In 1979, he went on to work for CBS News based in San Francisco, KPIX-TV. He was a correspondent for the Pacific Rim and Latin America. He covered politics and foreign affairs. In 1986, he co-founded Gold Coast Productions and worked as a freelance journalist in Dallas, Texas, producing content on transnational topics, primarily Mexico and the United States, for ABC News, among others. From 1991 to 1996, Cruz held various news assignments with CBS’s KTVT-11 in Dallas. In 1993, CNN selected him to host La Voz de Texas, the nation’s first nationally syndicated bilingual talk radio program, which he anchored for three years.

In 1996, he joined KNBC in Los Angeles, California as a reporter and anchor of various newscasts, including a news anchor of Today in L.A. In 2000, he was the named to the Mid-Day Report.

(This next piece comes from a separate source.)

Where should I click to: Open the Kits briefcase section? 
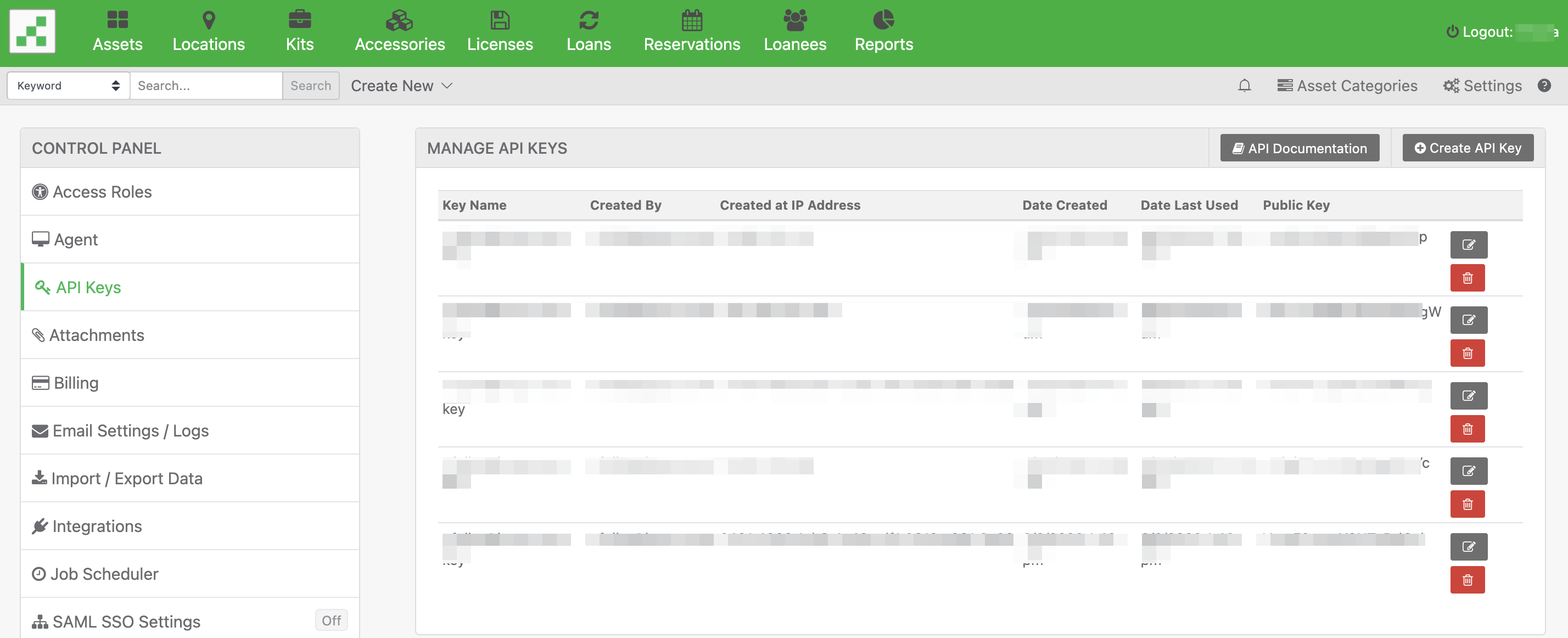(299, 32)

In 2001, Cruz and Kelly Mack took over Today in L.A. He reported on gang violence, law enforcement corruption, consumer fraud, and child predators, among other stories. In 2008, he left KNBC and launched BrightFlash Media, producing Spanish and English news content and public affairs projects like Tu Salud, Tu y La Ley, and Hispanics in Crisis, which highlighted issues of immigration.

=== Radio ===
From 2010, Cruz hosted the bilingual morning show La Voz Poderosa on KOXR-AM 910 in Oxnard from 6 to 9 a.m. at Radio Lazer. In January 2012, he premiered The David Cruz Show on KTLK-AM 1150 in Los Angeles from 3 to 6 p.m., offering an alternative to conservative talk radio. Some commentators believed that Cruz's hiring brought balance to radio programming on KFI and KTLK after KFI’s John Kobylt and Ken Chiampou were the target of protests from Latino groups for their campaign against the California Dream Act. He covered local and national issues.

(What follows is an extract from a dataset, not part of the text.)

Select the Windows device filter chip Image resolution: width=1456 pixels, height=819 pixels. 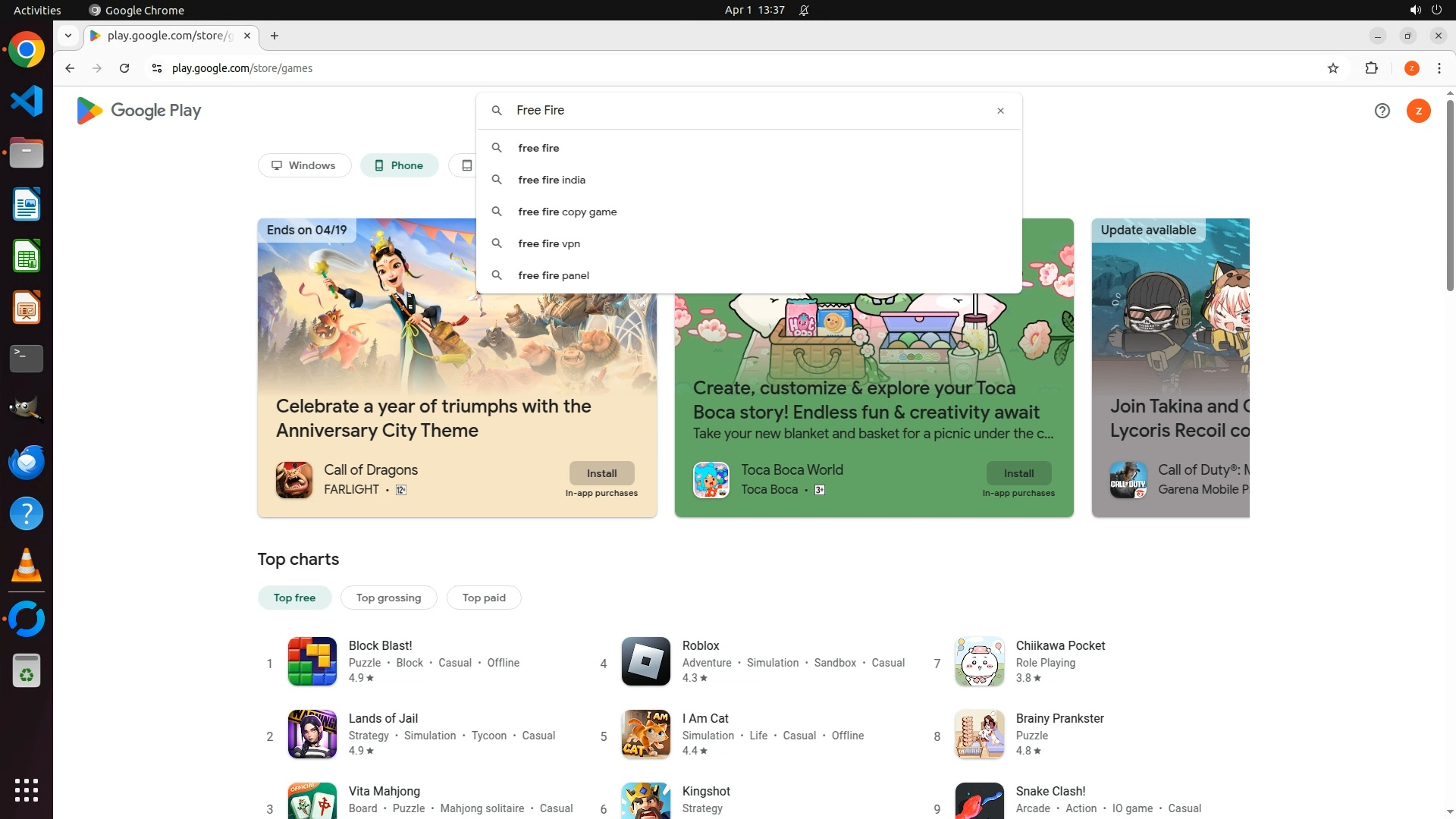pyautogui.click(x=304, y=165)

In 2012, he joined iHeartRadio's Los Angeles station group as Director of Corporate and Community Partnerships in emerging markets, a role he held until May 2015. From 2015 to 2020, he was a partner in BrightFlash Media, a multilingual digital media content company. In 2020, he became Vice President of Salem Sí at Salem Media Group, where he oversaw the launch of an online streaming platform.

== Advocacy work ==
In 2002, he was Chapter President of the National Hispanic Media Coalition. He criticized the media for shutting out Latinos, citing the conversion of Spanish radio stations to music-only formats and layoffs, such as 50 workers at a Los Angeles station. He urged viewers to demand coverage and noting KNBC's lack of a Ventura County bureau despite a significant Latino audience.

=== LULAC role ===
From 1994 to 1996, Cruz served as League of United Latin American Citizens's state and national spokesman. He has served as LULAC's national spokesman for many years. On July 11, 2019, Cruz helped moderate the LULAC Presidential Candidates Forum, featuring Julian Castro, Bernie Sanders, Elizabeth Warren, and Beto O'Rourke, in Milwaukee, Wisconsin, during the organization's national convention. He provided commentary in the wake of the 2020 Democratic National Convention's moment featuring an 11-year-old discussing her mother's deportation. After the Uvalde school shooting in 2022, he indicated that LULAC would intensify its advocacy for gun control measures. In 2023, he condemned the death of a man on I-30 in Benton, Arkansas, as an "egregious" violation of civil rights, which involved a Latino individual chased and tased after fleeing a traffic stop. In 2024, he joined LULAC President Roman Palomares on a visit to Nebraska to plan a pilot program supporting immigrant workers. After the 2025 Donald Trump speech to a joint session of Congress, Cruz condemned the speech as divisive and fostering fear. In May 2025, Cruz criticized the vote harvesting indictments in Frio County. After the 2025 Dallas ICE facility shooting, he issued a statement on behalf of the families impacted and confirmed a death. In October, he rebuked Douglas County Sheriff Aaron Hanson for invoking the organization's name without authorization in proposed ICE partnership discussions. He called for the release of children at immigration detention centers.